Sunday, June 24, 2018
Tampa Bay Lightning

Brandon native invited to Lightning prospect camp

Clay Witt was 8 years old, a little pudgy kid from Brandon, when he got to go on the ice and have a photo taken with Lightning goaltender Nikolai Khabibulin.

"It was cool," Witt said, "especially seeing someone you aspire to be."

Witt learned a lot from watching the "Bulin Wall" and Lightning goalie Daren Puppa. His family had season tickets during the team's 2004 Stanley Cup run, and they went to nearly every home regular-season game, with Witt — one of the Lightning's biggest and bravest fans — the center of attention.

"His big thing was getting on the big screen (at the arena)," his mother, Rebecca, said. "He used to dance and get on it. It was pretty cool."

The next time Witt, 22, is on the Tampa Bay Times Forum JumboTron, he hopes it's in a Lightning uniform. Witt, a redshirt senior goaltender at Northeastern next season, is one of three invitees to this week's Tampa Bay development camp at the Ice Sports Forum in Brandon. From Wednesday through Sunday, Witt will join the Lightning's 2014 draft picks and top prospects for skill development, practices and a 3-on-3 tournament.

Witt is a free agent, so Tampa Bay could sign him before or after his final season. He gets his tryout at the rink where he played for years as a kid. His family's business, Witt Fence Co., has its name on the Zamboni and boards.

"It's very exciting," Witt said. "Especially being in my hometown and being part of it, that's amazing. It's a great experience."

•••

Witt has rarely been home the past eight years.

Like many hockey prospects in Florida, he has had to go elsewhere to find college exposure and elite competition. Witt started at the Ice Sports Forum, where he would play knee hockey while his dad, Ed, played pickup. Witt participated in peewee hockey for Brandon, too, but soon was making biweekly 91-mile commutes to Orlando to play for a bantam club team, often getting home at midnight.

During his sixth-, seventh- and eighth-grade years, Witt traveled around the world with club teams, going to Prague, Czech Republic; Slovakia, and Quebec. In the United States, he went to Michigan, California, Washington and New York. Rebecca Witt, a court reporter, would often go with him.

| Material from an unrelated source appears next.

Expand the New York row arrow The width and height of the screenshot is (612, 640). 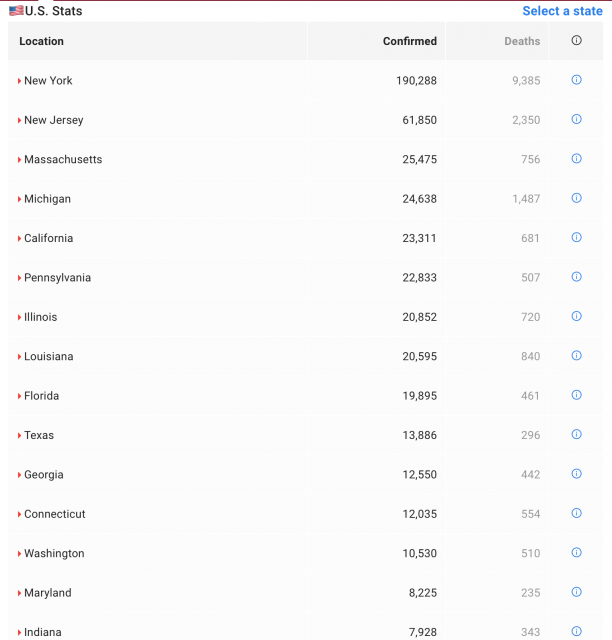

"It got to be a joke around here, because every time there'd be another 'trip of a lifetime,' " Ed said. "(Hockey is) so tough for families down here because it's so expensive. The money we spent we could have sent him to Harvard."

"We could have sent two of them," Rebecca quipped.

Witt left home in ninth grade to play for the Boston Junior Bruins. He lived with a host family and attended school there for two years before getting drafted in 2008 by Sioux Falls in the U.S. Hockey League, the country's top junior league, where he played two years. He'd return to Brandon at Thanksgiving and Christmas.

"It was a big sacrifice for me and my family," Witt said. "They put up with the whole moving away from home. I was also a pretty mature ninth-grader; that made it easy. The hockey community is pretty small, so a lot of better hockey players in Florida start to do the same thing. It wasn't too outrageous, the local kid moving."

•••

Witt was courted by a number of colleges before signing with Northeastern. He was a backup for two seasons, then had to redshirt a season due to a left knee injury. But last season, Witt blossomed in his first year as a starter, becoming a finalist for the Mike Richter Award (top college goalie). He went 17-12-3 with a 2.37 goals-against average and a .932 save percentage that was third in the nation.

"He was fabulous," coach Jim Madigan said. "We always had the confidence in his ability. It was just a matter of him getting an opportunity. He was a difference-maker for our team, gave us a chance to win every night. When it came to all our games, the bigger the opponent, the bigger he got."

Madigan, a former NHL scout, said Witt is athletic and competitive, and has a mature mental makeup. His favorite save came against No. 1-ranked Boston College in the final of the Beanpot tournament, an annual event with Boston's four Division I teams. Witt was down but jumped to bat a deflected shot away with the paddle of his stick. "It made the top-10 plays on ESPN," Madigan said.

Witt is still raw, having made just 38 college starts, so the Lightning would like to see him over a larger body of work. Witt, who has graduated with a degree in business administration, will return to Northeastern for graduate classes and another season, but hopes to catch the Lightning's eye this week.

"He's got a lot of untapped potential," Lightning scout Brian Putnam said. "He's certainly a guy we would look to bring in at some point. Just happy to have him, see what he's got and try to prove that he's a NHL potential goalie. It's just a chance. Somebody's got to believe in him."